Assignment – Give exactly the lines from the one that contains "You are a computer-use" through the end of the entries below, both included; the pictures stay out.

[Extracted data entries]

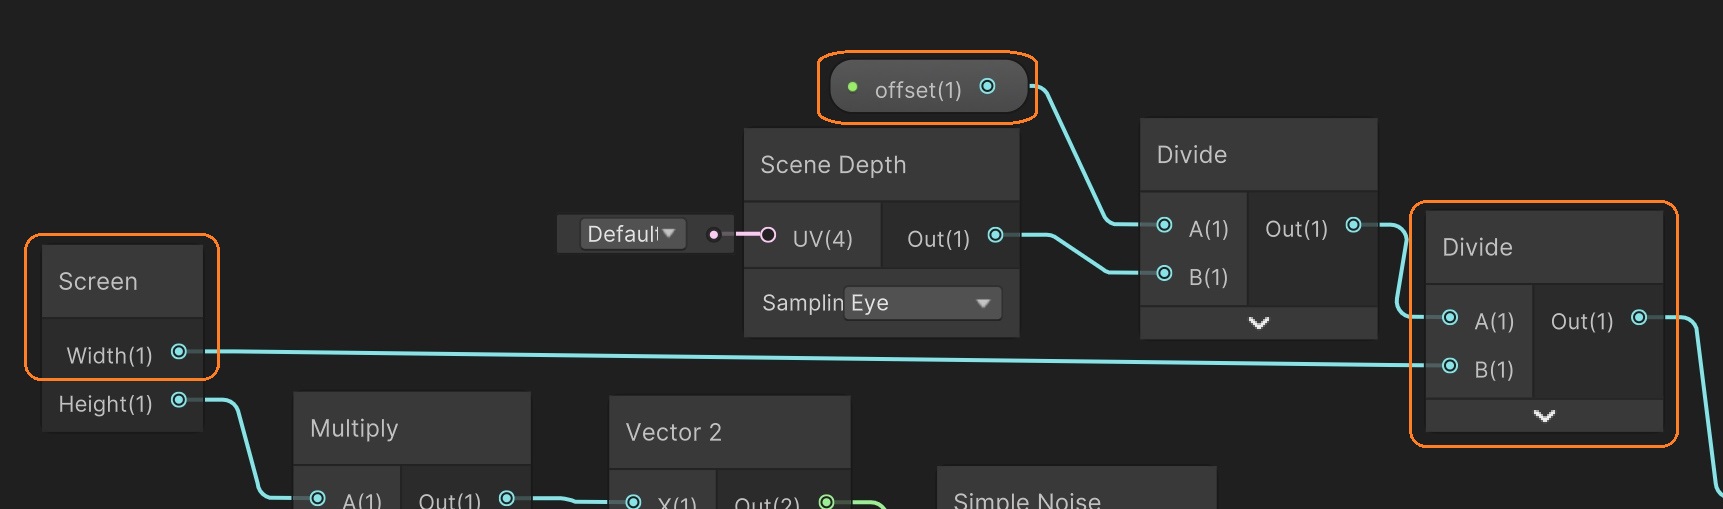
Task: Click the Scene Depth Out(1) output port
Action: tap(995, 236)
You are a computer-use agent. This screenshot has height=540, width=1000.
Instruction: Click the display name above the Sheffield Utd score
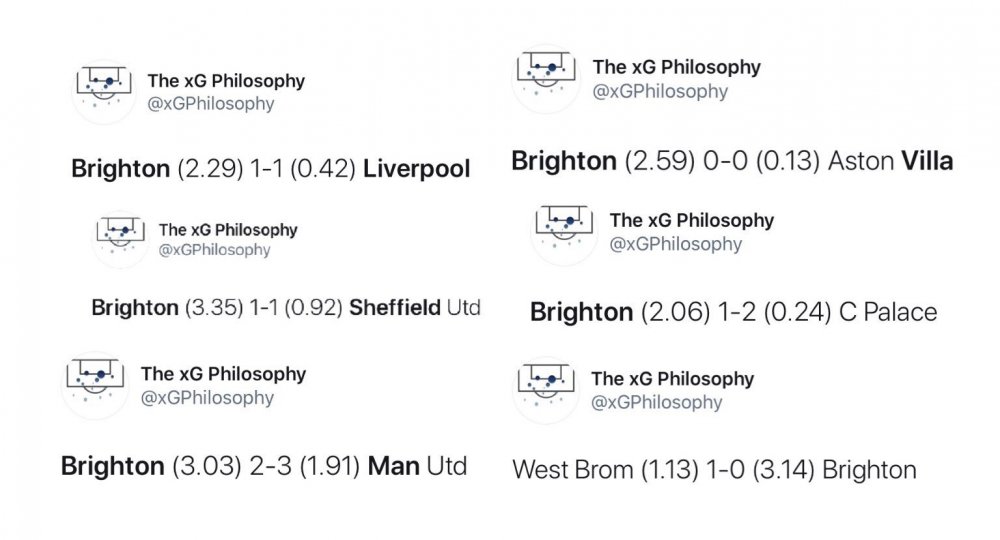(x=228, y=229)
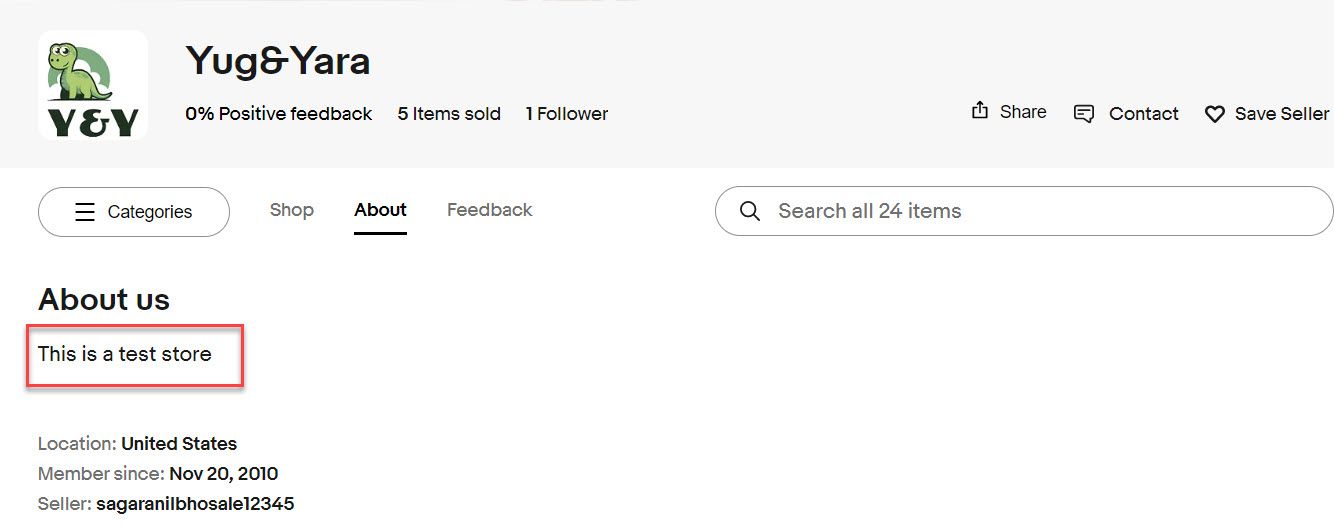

Response –
You are a computer-use agent. This screenshot has height=540, width=1000.
Instruction: Click the display name above the Sheffield Utd score
(x=228, y=229)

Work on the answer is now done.